Although the CER says its mission “in a world where energy supply and prices are highly volatile ... is to ensure that the lights stay on [and] the gas continues to flow” it sees no problems ahead either. Its annual Gas Capacity Statement (GCS), issued this July, looks forward 20 years and states “Overall, the longer term prospects for security of supply appear to be relatively positive, particularly compared to previous years.” It does not mention the price at which gas might be available during this period.

As a result, it projects gas demand rising over the next seven years on a business-as-usual basis and assumes that this demand can be met. This cornucopian supply assumption means that the CER has no reason to refuse Gaslink consent for the continued expansion of the grid, or Sean Quinn and others for power stations which increase Irish gas use. Yet the only basis on which either type of consent makes sense is if there is far more gas off the Irish coast than we've been led to believe, a possibility the GCS mentions but says is not taken into account in its projections.

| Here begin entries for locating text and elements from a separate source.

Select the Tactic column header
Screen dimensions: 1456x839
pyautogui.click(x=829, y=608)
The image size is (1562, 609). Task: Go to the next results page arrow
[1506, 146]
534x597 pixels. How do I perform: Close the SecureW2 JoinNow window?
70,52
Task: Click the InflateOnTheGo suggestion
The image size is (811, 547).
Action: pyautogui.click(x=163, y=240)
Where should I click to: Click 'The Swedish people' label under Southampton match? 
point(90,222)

We all know that today's problems in the construction industry and the banking sector arose because the financial regulator failed to call a timely halt to the expansion of property-based lending. The energy regulator is making the same mistake in failing to call a halt to the expanding use of gas and the consequences could be equally serious. Indeed, people could die. The only person capable of freeing Gaslink and the CER from their expansion-as-usual thinking is the minister himself. Eamon Ryan organised meetings to discuss peak oil long before the idea became popular. It's now time for him to start talking to the state bodies for which he's responsible about peak gas, too.